[Assignment A] Retype the beaver talk description word for word, beginning at the words "Presentation and discussion" and stopping after "discourse on animals.".
[Assignment B] Write what comes next in the beaver talk description, starting after its last sentence.

[Excerpted text]
--- START ---

UiT Environmental humanities gathering #21: Beavers, Science, Civilization with Sigfrid Kjeldaas

Beavers, Science, Civilization: Some reflections on how eighteenth-century ideas of natural and human history shaped modern zoology and the extractive activities of the Hudson’s Bay Company

Presentation and discussion with Sigfrid Kjeldaas

In the eighteenth century, the high market value of the beaver’s fur generated pronounced interest in this animal and its lifeways. In response to this, a range of European travellers and early natural historians offered descriptions of the beaver’s mental capacity, engineering capabilities, and societal structures in distinctly anthropomorphic terms. Much of this knowledge was acquired from Indigenous communities that made no distinction in kind between human and beaver societies. In this way, the beaver came to represent a unique challenge to Western conceptions about animals and human-animal relationships. At the same time, new ideas about human history and development – presented in Adam Smith’s ‘four stages’ theory (or conjunctural theory) – radically changed Western discourse on animals.

--- END ---

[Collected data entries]
--- START ---

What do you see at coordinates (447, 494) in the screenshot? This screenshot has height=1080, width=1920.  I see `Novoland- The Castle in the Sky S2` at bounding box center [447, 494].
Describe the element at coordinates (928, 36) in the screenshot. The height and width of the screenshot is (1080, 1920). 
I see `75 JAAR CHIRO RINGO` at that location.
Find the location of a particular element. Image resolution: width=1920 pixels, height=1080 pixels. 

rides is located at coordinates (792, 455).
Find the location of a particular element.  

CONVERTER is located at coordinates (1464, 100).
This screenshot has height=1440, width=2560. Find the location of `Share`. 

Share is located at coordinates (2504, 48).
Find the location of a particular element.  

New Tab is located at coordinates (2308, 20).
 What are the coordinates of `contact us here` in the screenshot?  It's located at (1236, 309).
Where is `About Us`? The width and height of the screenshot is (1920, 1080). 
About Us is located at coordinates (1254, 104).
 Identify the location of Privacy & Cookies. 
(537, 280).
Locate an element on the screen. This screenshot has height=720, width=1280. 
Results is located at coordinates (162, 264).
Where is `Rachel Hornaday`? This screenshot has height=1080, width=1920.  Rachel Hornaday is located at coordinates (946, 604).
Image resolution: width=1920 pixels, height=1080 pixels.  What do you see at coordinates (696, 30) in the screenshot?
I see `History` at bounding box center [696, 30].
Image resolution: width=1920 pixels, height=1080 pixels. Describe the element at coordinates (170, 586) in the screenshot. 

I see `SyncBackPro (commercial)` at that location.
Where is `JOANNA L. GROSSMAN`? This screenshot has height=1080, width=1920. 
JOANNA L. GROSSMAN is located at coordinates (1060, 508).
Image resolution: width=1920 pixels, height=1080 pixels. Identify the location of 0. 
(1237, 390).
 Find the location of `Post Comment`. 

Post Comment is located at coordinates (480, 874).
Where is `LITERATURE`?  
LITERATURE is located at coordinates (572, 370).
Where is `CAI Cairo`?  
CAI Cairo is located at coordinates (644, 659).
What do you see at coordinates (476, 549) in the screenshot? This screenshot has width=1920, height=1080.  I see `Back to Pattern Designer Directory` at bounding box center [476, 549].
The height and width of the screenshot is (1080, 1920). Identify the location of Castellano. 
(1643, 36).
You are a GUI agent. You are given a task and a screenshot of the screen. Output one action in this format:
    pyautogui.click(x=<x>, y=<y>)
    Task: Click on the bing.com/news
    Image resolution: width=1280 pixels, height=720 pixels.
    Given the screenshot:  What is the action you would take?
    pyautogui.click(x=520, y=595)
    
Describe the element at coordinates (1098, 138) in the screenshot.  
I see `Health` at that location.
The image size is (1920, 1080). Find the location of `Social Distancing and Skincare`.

--- END ---

[Answer section A]
Presentation and discussion with Sigfrid Kjeldaas

In the eighteenth century, the high market value of the beaver’s fur generated pronounced interest in this animal and its lifeways. In response to this, a range of European travellers and early natural historians offered descriptions of the beaver’s mental capacity, engineering capabilities, and societal structures in distinctly anthropomorphic terms. Much of this knowledge was acquired from Indigenous communities that made no distinction in kind between human and beaver societies. In this way, the beaver came to represent a unique challenge to Western conceptions about animals and human-animal relationships. At the same time, new ideas about human history and development – presented in Adam Smith’s ‘four stages’ theory (or conjunctural theory) – radically changed Western discourse on animals.

[Answer section B]
In this presentation, I use James Isham’s early and unique image of a beaver hunt (published in James Isham’s Observations on Hudson’s Bay, 1743) as the starting point for some reflections on the limitations imposed on the visual and textual representation of the beaver by later fur-trading natural historians, and the motivations behind them. The work Andrew Graham (1733-1815), Thomas Hutchins (1742?-1790), Samuel Hearne (1745-1792), and David Thompson (1770-1857) will be part of the discussion.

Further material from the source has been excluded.